Task
Rewrite the part of the listing that opens with the line containing "Datenschutz (699, 350)" and closes with the line containing "Белый (33, 441)", both lines included, as a JSON list of strings with one string per line and blank lines left out.

======== Materials provided ========

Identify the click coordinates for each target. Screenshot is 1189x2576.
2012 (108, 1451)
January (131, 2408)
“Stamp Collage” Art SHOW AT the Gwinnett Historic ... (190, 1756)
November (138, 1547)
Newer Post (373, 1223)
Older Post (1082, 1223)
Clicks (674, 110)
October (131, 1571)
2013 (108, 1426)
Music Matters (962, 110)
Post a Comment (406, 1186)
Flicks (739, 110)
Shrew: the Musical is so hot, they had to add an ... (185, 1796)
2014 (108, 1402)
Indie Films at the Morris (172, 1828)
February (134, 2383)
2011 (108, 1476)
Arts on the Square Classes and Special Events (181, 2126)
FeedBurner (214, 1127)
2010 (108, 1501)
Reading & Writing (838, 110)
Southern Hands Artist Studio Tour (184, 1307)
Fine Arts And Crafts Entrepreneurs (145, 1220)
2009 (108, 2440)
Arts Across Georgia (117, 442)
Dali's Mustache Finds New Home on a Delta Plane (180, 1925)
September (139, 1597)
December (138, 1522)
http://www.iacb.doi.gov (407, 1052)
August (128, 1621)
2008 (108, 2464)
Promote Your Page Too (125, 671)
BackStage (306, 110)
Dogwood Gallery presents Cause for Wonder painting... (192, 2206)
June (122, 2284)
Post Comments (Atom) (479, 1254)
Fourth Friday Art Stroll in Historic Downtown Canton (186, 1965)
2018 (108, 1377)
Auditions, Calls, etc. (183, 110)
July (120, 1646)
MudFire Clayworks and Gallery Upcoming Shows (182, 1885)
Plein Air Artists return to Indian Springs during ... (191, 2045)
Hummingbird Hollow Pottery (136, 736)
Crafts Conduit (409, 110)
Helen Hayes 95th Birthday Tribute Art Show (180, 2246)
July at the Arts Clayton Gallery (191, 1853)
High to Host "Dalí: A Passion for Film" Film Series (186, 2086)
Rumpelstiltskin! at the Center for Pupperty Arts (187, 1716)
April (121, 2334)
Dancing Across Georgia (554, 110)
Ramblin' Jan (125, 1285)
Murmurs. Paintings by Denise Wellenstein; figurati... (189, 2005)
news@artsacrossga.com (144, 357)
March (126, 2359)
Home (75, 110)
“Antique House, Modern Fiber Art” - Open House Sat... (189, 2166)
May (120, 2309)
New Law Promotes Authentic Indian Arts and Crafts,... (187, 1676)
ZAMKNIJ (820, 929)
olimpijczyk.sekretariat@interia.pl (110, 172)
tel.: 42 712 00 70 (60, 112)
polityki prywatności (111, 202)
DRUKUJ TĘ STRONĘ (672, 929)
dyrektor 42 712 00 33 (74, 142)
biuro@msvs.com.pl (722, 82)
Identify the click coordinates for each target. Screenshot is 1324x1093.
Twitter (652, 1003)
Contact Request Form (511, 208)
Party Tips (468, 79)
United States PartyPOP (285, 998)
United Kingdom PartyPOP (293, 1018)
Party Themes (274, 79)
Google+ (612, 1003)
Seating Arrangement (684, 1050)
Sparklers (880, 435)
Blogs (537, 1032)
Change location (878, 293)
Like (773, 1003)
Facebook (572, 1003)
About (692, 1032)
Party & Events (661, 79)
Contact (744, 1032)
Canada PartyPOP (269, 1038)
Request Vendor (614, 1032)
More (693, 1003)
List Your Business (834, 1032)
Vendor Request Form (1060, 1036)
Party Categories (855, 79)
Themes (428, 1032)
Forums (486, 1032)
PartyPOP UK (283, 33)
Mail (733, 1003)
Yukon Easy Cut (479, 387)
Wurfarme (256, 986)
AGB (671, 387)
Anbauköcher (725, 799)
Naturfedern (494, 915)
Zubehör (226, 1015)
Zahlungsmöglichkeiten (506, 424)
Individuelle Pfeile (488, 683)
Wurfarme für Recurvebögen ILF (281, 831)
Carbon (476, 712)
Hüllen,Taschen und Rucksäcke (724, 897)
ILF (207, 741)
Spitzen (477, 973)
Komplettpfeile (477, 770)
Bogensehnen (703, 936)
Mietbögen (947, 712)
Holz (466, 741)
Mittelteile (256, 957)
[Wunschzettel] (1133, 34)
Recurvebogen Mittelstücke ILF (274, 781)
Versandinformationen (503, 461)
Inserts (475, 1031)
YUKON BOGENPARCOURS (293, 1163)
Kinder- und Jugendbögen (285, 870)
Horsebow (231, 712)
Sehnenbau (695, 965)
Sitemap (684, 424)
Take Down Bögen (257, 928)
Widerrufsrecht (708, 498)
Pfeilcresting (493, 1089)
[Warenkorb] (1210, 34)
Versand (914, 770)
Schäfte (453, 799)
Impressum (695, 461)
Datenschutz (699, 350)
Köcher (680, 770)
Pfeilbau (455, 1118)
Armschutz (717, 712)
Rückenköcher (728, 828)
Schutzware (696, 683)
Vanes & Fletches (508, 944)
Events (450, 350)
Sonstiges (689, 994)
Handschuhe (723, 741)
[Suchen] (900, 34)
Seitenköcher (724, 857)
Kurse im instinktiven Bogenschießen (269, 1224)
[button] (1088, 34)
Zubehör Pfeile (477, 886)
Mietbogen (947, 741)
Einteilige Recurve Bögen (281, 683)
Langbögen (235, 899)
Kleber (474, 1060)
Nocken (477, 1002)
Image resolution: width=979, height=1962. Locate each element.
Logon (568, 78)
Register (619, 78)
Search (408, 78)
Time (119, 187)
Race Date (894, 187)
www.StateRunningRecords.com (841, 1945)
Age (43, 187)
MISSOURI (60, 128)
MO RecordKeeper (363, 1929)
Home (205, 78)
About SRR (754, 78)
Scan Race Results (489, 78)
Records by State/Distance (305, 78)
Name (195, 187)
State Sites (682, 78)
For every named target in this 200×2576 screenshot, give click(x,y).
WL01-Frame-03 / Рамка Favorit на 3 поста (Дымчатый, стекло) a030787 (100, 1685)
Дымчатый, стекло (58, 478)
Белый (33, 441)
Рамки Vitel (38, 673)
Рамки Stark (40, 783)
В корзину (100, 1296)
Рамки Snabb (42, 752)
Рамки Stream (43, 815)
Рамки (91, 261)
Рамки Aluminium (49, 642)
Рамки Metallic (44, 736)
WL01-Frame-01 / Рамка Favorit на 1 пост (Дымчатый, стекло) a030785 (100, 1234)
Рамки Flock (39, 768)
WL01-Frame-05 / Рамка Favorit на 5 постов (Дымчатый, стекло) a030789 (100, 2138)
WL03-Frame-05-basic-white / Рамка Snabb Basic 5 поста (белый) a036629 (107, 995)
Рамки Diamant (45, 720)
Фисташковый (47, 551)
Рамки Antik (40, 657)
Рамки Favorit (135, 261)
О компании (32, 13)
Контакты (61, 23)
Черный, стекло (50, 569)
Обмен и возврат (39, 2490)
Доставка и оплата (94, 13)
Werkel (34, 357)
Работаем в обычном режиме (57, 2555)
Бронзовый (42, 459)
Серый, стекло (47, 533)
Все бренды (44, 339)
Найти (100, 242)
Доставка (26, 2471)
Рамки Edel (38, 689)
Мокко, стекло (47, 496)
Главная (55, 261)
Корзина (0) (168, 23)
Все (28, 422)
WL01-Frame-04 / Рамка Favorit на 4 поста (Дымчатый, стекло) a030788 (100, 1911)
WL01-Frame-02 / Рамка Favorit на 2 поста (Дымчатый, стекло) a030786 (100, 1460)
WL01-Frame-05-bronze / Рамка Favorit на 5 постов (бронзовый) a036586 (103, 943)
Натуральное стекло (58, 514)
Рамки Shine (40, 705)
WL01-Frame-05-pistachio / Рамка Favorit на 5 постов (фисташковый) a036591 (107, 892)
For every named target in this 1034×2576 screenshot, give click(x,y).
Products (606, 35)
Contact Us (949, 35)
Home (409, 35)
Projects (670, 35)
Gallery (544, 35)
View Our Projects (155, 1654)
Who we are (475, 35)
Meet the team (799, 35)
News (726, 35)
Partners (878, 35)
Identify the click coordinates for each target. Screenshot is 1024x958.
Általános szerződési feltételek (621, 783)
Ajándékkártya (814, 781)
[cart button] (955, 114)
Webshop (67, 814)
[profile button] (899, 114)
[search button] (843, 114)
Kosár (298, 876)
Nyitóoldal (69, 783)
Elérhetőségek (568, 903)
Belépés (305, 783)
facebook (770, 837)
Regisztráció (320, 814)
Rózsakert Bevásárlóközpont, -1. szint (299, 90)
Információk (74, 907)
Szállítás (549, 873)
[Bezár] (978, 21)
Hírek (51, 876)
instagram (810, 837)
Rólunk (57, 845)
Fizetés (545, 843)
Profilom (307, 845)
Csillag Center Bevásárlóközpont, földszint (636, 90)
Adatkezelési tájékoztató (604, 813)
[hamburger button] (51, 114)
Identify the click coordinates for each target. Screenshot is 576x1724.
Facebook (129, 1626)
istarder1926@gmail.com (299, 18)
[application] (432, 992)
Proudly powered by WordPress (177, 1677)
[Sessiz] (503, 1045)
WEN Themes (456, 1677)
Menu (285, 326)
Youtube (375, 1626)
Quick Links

========

Complete answer
[
  "Datenschutz (699, 350)",
  "Köcher (680, 770)",
  "Pfeilbau (455, 1118)",
  "Armschutz (717, 712)",
  "Rückenköcher (728, 828)",
  "Schutzware (696, 683)",
  "Vanes & Fletches (508, 944)",
  "Events (450, 350)",
  "Sonstiges (689, 994)",
  "Handschuhe (723, 741)",
  "[Suchen] (900, 34)",
  "Seitenköcher (724, 857)",
  "Kurse im instinktiven Bogenschießen (269, 1224)",
  "[button] (1088, 34)",
  "Zubehör Pfeile (477, 886)",
  "Mietbogen (947, 741)",
  "Einteilige Recurve Bögen (281, 683)",
  "Langbögen (235, 899)",
  "Kleber (474, 1060)",
  "Nocken (477, 1002)",
  "Image resolution: width=979, height=1962. Locate each element.",
  "Logon (568, 78)",
  "Register (619, 78)",
  "Search (408, 78)",
  "Time (119, 187)",
  "Race Date (894, 187)",
  "www.StateRunningRecords.com (841, 1945)",
  "Age (43, 187)",
  "MISSOURI (60, 128)",
  "MO RecordKeeper (363, 1929)",
  "Home (205, 78)",
  "About SRR (754, 78)",
  "Scan Race Results (489, 78)",
  "Records by State/Distance (305, 78)",
  "Name (195, 187)",
  "State Sites (682, 78)",
  "For every named target in this 200×2576 screenshot, give click(x,y).",
  "WL01-Frame-03 / Рамка Favorit на 3 поста (Дымчатый, стекло) a030787 (100, 1685)",
  "Дымчатый, стекло (58, 478)",
  "Белый (33, 441)"
]